[Start of EXTRACTED MATERIAL]

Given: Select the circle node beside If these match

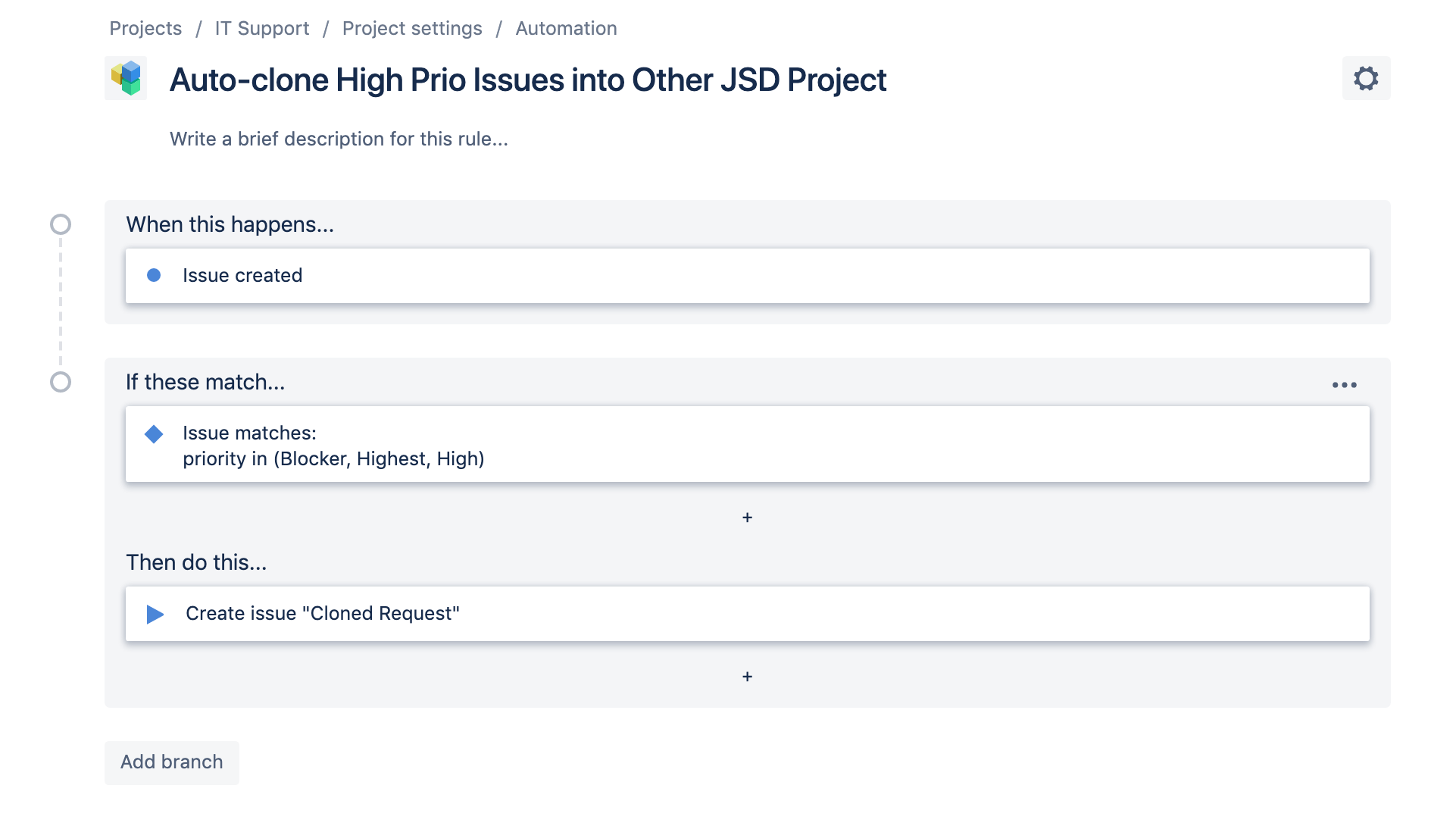Looking at the screenshot, I should [61, 382].
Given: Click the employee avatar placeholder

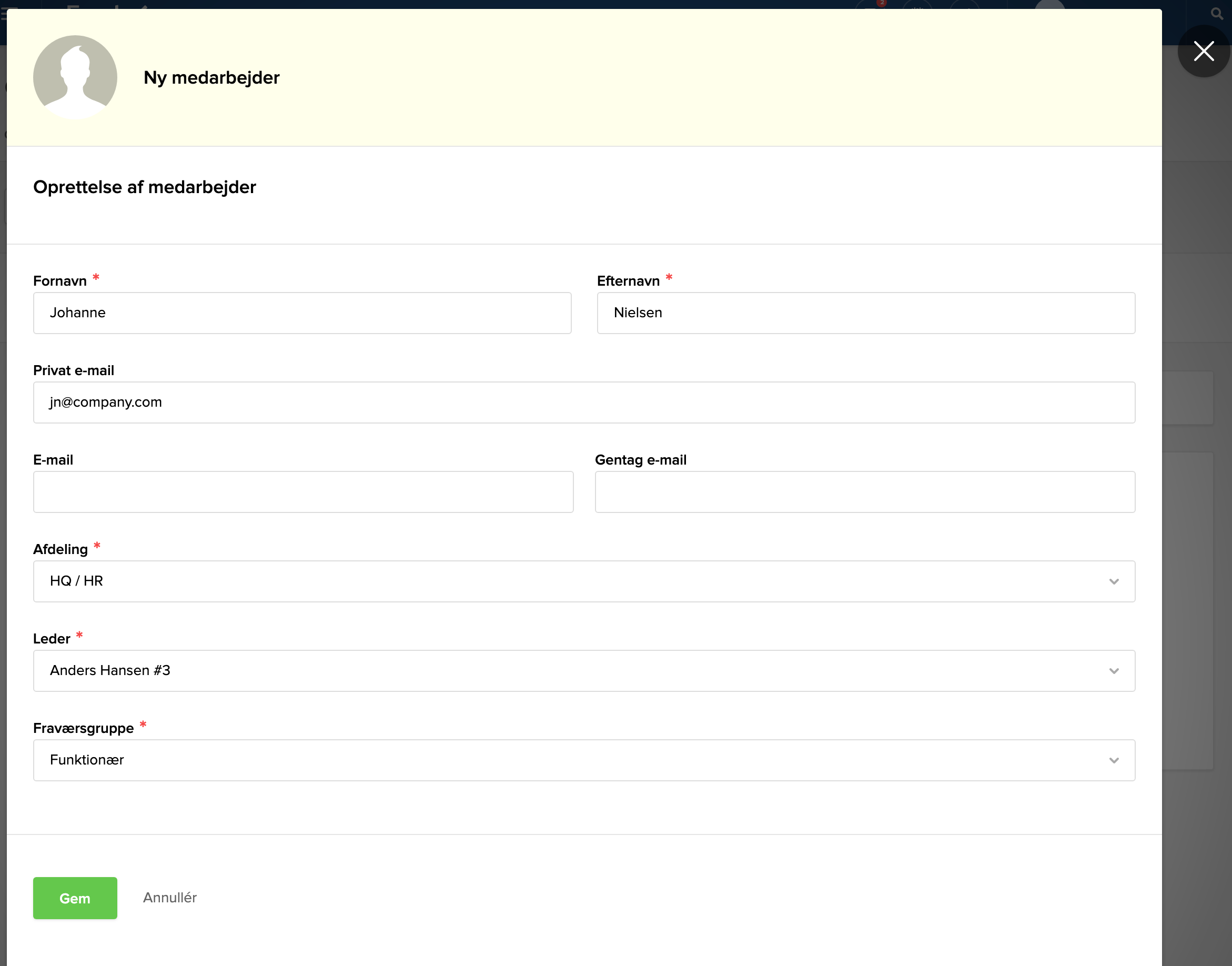Looking at the screenshot, I should [x=75, y=77].
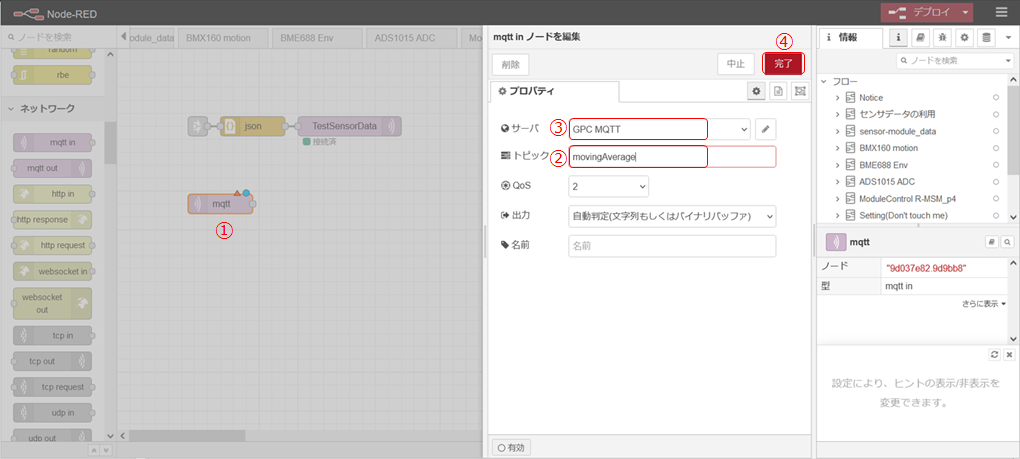Open the QoS dropdown
This screenshot has height=459, width=1020.
click(x=608, y=186)
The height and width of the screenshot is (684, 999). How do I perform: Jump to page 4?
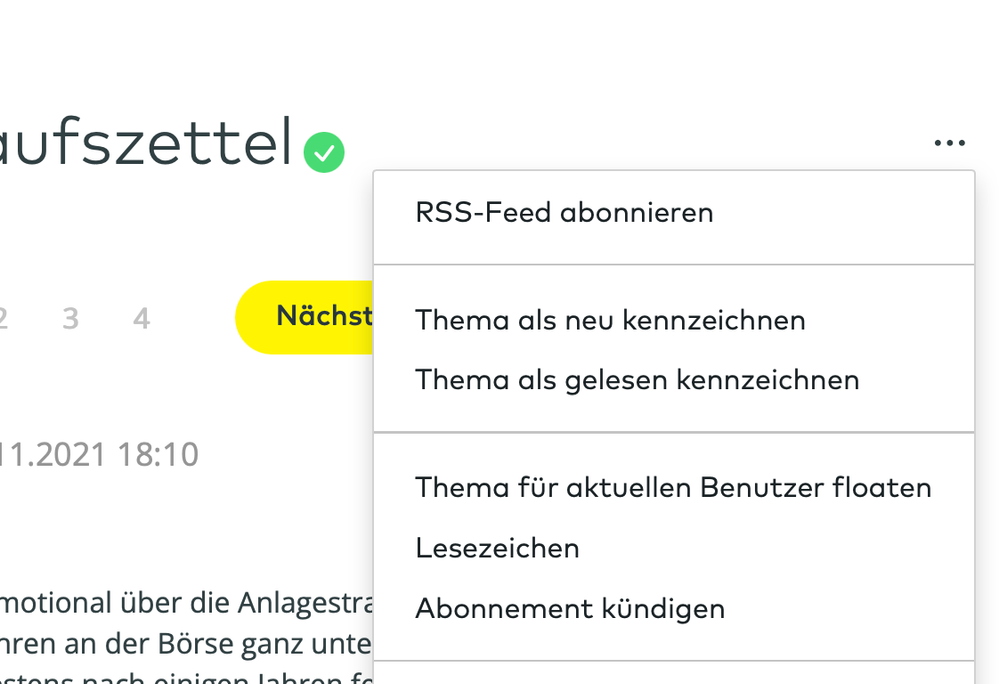tap(141, 319)
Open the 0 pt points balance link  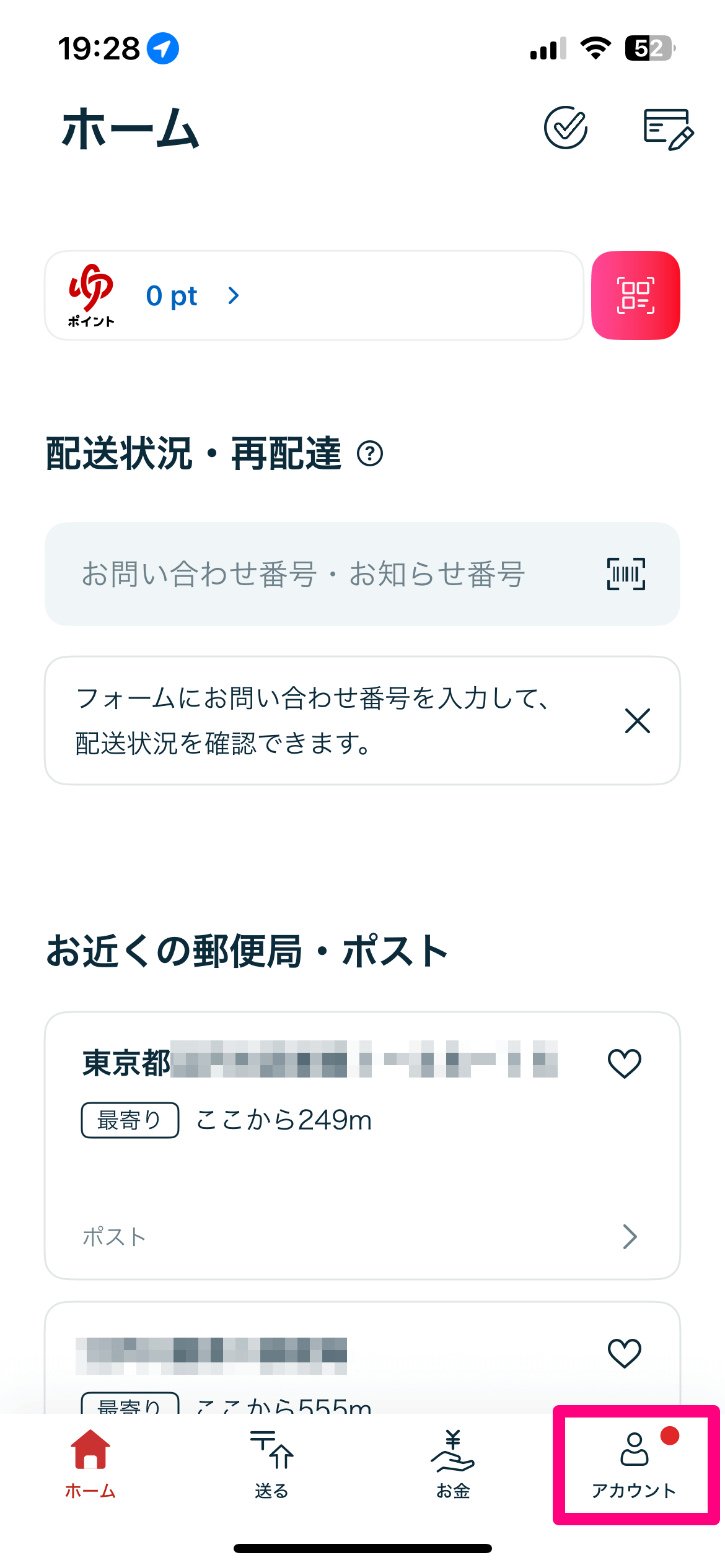click(x=172, y=295)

[End of EXTRACTED MATERIAL]

Copy everything from the start of the items down to the line that contains "click(x=608, y=186)", including that line, and leave the pictures out of your copy.

Given: Select the circle node beside If these match

Looking at the screenshot, I should [61, 382].
Given: Click the employee avatar placeholder

Looking at the screenshot, I should [x=75, y=77].
Open the QoS dropdown
This screenshot has height=459, width=1020.
click(x=608, y=186)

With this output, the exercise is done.